Arachidonic acid (AA) directly activates protein kinases C (PKC) and may thereby serve as a regulatory signal during cell stimulation. The effect, however, requires a > or =20 microm concentration of the fatty acid. We find that human polymorphonuclear neutrophils (PMN) equilibrated with a ligand for the diacylglycerol receptor on PKC, [(3)H]phorbol dibutyrate (PDB), increased binding of [(3)H]PDB within 15 s of exposure to > or =10-30 nm AA. Other unsaturated fatty acids, but not a saturated fatty acid, likewise stimulated PDB binding. These responses, similar to those caused by chemotactic factors, resulted from a rise in the number of diacylglycerol receptors that were plasma membrane-associated and therefore accessible to PDB. Unlike chemotactic factors, however, AA was fully active on cells overloaded with Ca(2+) chelators.
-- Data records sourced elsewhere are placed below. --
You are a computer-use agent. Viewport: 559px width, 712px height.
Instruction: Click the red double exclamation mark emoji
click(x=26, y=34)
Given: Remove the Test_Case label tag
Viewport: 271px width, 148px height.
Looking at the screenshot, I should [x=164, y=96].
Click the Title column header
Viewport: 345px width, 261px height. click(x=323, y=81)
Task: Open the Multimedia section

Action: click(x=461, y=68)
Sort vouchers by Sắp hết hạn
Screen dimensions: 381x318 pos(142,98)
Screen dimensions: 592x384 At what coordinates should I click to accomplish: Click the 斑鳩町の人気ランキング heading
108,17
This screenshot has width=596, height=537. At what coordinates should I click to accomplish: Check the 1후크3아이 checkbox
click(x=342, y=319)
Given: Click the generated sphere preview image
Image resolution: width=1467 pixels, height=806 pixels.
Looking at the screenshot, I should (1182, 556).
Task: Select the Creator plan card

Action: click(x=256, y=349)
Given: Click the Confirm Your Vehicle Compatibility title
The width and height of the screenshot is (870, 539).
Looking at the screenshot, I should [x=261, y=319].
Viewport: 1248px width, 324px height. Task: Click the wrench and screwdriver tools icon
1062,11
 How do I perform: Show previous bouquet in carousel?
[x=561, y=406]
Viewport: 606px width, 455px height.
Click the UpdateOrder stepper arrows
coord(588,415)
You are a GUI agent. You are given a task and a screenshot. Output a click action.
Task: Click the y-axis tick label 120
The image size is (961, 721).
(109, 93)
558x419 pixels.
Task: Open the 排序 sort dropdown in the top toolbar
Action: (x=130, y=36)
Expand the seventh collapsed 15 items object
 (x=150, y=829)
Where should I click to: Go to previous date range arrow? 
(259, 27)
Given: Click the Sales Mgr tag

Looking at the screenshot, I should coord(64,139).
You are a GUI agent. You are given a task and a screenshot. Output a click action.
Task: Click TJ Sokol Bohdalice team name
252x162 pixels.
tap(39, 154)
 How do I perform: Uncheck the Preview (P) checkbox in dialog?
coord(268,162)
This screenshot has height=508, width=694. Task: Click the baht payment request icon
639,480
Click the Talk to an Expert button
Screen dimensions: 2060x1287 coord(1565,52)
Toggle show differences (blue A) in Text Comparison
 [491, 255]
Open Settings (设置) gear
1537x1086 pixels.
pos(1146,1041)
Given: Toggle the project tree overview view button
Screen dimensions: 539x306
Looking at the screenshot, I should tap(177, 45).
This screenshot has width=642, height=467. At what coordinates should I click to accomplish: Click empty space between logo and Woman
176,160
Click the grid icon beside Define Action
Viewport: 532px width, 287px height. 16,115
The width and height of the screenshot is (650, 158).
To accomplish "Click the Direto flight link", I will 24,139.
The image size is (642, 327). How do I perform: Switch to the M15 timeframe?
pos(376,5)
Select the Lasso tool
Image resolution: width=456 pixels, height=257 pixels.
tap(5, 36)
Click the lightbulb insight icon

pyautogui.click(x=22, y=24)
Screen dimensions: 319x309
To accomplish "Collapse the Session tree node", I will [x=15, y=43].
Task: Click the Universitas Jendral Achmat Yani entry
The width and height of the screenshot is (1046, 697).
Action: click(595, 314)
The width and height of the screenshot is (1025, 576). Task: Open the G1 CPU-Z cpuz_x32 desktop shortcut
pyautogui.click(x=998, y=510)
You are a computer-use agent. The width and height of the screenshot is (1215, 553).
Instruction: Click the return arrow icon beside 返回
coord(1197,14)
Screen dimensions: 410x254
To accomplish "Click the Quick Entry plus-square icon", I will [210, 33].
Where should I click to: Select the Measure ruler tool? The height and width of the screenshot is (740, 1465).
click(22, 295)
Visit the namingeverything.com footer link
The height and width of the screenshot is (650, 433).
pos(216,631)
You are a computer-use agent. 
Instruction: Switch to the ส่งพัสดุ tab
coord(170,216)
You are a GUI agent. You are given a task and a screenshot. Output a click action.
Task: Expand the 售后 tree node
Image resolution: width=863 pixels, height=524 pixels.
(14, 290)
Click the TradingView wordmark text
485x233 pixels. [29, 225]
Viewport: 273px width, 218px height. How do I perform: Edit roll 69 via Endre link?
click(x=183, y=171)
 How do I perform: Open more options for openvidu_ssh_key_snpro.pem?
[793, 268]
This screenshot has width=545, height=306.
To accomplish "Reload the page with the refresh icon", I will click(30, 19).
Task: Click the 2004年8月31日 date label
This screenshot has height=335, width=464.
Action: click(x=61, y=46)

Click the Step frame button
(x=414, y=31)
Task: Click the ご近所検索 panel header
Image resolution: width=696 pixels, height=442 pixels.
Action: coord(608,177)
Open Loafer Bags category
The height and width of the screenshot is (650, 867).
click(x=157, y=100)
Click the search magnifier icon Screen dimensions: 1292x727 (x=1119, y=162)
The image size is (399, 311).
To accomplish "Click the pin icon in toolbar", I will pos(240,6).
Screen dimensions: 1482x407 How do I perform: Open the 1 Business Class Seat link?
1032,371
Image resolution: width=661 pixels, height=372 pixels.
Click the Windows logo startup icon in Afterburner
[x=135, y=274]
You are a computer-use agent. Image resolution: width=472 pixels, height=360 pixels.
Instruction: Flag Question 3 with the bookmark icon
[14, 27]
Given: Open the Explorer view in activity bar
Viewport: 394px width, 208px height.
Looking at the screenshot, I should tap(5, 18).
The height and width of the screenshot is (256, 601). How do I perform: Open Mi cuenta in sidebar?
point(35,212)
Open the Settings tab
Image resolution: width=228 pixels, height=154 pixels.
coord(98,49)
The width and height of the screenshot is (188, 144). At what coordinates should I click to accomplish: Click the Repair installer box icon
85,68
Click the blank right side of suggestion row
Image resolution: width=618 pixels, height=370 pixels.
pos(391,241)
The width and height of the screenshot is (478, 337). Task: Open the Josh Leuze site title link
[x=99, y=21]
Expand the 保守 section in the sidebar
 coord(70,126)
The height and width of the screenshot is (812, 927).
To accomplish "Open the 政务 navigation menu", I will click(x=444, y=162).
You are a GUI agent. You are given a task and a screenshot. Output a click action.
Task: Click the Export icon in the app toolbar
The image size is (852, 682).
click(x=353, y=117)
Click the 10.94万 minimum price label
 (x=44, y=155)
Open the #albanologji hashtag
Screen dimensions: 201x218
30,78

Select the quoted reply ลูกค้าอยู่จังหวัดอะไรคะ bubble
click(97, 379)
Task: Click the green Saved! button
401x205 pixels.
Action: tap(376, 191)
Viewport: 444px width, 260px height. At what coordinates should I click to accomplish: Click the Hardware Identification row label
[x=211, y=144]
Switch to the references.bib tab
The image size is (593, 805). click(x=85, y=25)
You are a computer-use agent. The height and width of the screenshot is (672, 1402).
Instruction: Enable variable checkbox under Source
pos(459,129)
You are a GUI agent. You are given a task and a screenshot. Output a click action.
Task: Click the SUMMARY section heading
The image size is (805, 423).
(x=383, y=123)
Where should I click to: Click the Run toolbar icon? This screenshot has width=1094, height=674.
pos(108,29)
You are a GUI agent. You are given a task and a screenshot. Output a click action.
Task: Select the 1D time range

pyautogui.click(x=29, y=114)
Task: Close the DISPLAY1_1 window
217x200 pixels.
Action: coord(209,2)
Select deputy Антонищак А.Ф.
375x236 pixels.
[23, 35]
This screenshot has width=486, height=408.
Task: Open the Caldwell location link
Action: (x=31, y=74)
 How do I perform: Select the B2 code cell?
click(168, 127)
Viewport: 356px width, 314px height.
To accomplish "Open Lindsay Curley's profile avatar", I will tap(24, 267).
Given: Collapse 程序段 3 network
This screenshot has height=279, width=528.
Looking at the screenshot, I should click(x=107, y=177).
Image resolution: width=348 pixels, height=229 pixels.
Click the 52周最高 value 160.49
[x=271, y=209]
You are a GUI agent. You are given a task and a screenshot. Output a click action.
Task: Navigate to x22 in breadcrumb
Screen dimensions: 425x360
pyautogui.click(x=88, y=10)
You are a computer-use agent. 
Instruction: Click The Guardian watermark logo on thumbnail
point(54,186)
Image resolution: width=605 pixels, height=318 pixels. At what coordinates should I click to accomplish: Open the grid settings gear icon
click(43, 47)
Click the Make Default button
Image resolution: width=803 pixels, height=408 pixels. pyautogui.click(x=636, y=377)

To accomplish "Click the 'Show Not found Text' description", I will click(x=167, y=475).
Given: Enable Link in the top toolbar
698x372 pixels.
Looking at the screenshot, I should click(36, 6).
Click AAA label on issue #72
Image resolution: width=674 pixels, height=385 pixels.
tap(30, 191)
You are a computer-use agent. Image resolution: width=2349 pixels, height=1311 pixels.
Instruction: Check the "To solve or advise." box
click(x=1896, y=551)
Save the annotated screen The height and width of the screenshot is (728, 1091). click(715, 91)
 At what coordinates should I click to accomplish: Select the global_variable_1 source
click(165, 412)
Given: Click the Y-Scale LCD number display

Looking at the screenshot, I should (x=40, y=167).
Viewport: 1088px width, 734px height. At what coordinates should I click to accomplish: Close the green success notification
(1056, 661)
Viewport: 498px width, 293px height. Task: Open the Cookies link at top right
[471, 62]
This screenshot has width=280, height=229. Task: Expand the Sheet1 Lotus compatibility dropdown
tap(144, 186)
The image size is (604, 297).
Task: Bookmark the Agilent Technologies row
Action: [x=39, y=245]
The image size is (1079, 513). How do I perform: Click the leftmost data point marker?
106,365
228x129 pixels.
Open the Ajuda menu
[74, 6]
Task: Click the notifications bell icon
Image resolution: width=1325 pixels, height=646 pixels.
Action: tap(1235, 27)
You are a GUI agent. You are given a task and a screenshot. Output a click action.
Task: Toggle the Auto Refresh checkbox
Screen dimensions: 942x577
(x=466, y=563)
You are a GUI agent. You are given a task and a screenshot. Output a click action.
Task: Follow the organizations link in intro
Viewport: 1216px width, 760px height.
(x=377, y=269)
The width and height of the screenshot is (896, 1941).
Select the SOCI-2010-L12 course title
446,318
The major metabolites of AA made by PMN, leukotriene B(4) and 5-hydroxyicosatetraenoate, did not mimic AA, and an AA antimetabolite did not block responses to AA. AA also induced PMN to translocate cytosolic PKCalpha, beta(II), and delta to membranes. This response paralleled PDB binding with respect to dose requirements, time, Ca(2+)-independence, resistance to an AA antimetabolite, and induction by another unsaturated fatty acid but not by a saturated fatty acid. Finally, HEK 293 cells transfected with vectors encoding PKCbeta(I) or PKCdelta fused to the reporter enhanced green fluorescent protein (EGFP) were studied. AA caused EGFP-PKCbeta translocation from cytosol to plasma membrane at > or =0.5 microm, and EGFP-PKCdelta translocation from cytosol to nuclear and, to a lesser extent, plasma membrane at as little as 30 nm. We conclude that AA induces PKC translocations to specific membrane targets at concentrations 2-4 orders of magnitude below those activating the enzymes. These responses, at least as they occur in PMN, do not require changes in cell Ca(2+) or oxygenation of the fatty acid. AA seems more suited for signaling the movement than activation of PKC.